> _EXERCISE A_: Why does the quoted advice in the routing reply say that using 192.168.1.10 as a gateway to the 1/24 network won't work? Answer in one to three sentences.

> _PAGE EXCERPT_:
============

Thanks for the advice :-)

> You don't need to add a route to get to 192.168.1.0/24 since you your
> default gw will route packets to that network anyway. You are also use
> 192.168.1.10 as a gateway to get onto the 1/24 network which won't
> work (you can't use a machine on the network which you want to reach
> as a gateway). You want to be using 192.168.2.10 as a gateway to get
> onto the 1/24 network.

Mmm, thought I had something upside down.

> 
> Also, you can use unnumbered ppp. Just do this:
> 
> On your home gateway's eth0 assign 192.168.2.10 and on your office's
> side, assign 192.168.1.10 to eth1. Then use unnumbered ppp on both
> sides and make sure that ip forwarding is enabled on the office gw.

I don't quite follow how to set up unnumbered ppp. Should I just omit
the local_ip:remote_ip in my ppp options file at home?

============

> _DATA UNDER STUDY_:
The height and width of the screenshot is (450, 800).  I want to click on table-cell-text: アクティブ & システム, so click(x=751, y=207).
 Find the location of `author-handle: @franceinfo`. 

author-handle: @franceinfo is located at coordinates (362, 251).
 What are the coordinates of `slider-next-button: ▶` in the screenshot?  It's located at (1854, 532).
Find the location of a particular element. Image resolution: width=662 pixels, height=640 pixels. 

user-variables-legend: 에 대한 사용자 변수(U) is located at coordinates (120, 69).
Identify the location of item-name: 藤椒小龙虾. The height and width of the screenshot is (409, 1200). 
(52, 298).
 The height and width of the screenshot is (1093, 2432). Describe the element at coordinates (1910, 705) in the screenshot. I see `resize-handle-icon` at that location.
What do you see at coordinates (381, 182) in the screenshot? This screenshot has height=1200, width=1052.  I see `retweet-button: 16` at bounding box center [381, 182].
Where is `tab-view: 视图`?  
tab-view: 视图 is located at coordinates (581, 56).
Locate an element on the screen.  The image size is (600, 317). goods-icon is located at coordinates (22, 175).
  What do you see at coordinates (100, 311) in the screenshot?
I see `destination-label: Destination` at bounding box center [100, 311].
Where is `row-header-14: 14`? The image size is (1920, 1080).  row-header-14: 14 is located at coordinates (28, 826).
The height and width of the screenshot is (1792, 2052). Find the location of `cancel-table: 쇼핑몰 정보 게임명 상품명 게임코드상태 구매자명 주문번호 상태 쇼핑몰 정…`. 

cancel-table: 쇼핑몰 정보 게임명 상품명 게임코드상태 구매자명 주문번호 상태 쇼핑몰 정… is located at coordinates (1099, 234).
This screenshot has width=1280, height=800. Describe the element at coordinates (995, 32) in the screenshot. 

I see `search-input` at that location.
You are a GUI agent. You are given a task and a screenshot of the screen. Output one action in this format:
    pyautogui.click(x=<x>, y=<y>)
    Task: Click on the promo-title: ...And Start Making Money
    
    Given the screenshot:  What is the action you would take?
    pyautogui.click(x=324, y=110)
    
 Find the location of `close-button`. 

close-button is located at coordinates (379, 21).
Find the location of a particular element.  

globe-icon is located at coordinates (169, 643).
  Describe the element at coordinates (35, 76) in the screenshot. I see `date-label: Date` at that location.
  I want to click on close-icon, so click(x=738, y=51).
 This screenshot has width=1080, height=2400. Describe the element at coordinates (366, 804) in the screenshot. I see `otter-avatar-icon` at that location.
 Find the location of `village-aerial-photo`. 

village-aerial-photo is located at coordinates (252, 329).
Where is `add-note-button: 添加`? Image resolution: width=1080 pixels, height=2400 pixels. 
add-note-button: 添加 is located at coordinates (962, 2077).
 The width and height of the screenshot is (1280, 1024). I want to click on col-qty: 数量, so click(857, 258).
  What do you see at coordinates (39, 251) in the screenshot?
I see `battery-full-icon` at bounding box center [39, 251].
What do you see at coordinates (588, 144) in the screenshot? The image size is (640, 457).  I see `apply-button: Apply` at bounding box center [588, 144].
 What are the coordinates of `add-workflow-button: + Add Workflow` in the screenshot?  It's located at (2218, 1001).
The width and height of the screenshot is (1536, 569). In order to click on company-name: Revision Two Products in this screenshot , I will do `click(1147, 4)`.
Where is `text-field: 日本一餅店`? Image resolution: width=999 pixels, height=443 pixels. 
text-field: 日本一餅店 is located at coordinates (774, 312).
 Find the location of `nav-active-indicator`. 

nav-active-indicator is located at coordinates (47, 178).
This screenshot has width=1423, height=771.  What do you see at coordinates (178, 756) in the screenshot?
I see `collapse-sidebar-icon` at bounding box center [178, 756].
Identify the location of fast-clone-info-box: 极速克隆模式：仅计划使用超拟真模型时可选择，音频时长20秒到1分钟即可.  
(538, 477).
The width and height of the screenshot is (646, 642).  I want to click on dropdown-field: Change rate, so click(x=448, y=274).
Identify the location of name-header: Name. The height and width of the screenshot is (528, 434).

============

> _EXERCISE B_: Copy the entries from the line holding "You are a GUI" through the line holding "pyautogui.click(x=324, y=110)", inclusive.

> _ANSWER BOX A_: You can't use a machine on the network you want to reach as a gateway, and 192.168.1.10 is on that network. The reply says to use 192.168.2.10 as the gateway instead.

> _ANSWER BOX B_:
You are a GUI agent. You are given a task and a screenshot of the screen. Output one action in this format:
    pyautogui.click(x=<x>, y=<y>)
    Task: Click on the promo-title: ...And Start Making Money
    
    Given the screenshot:  What is the action you would take?
    pyautogui.click(x=324, y=110)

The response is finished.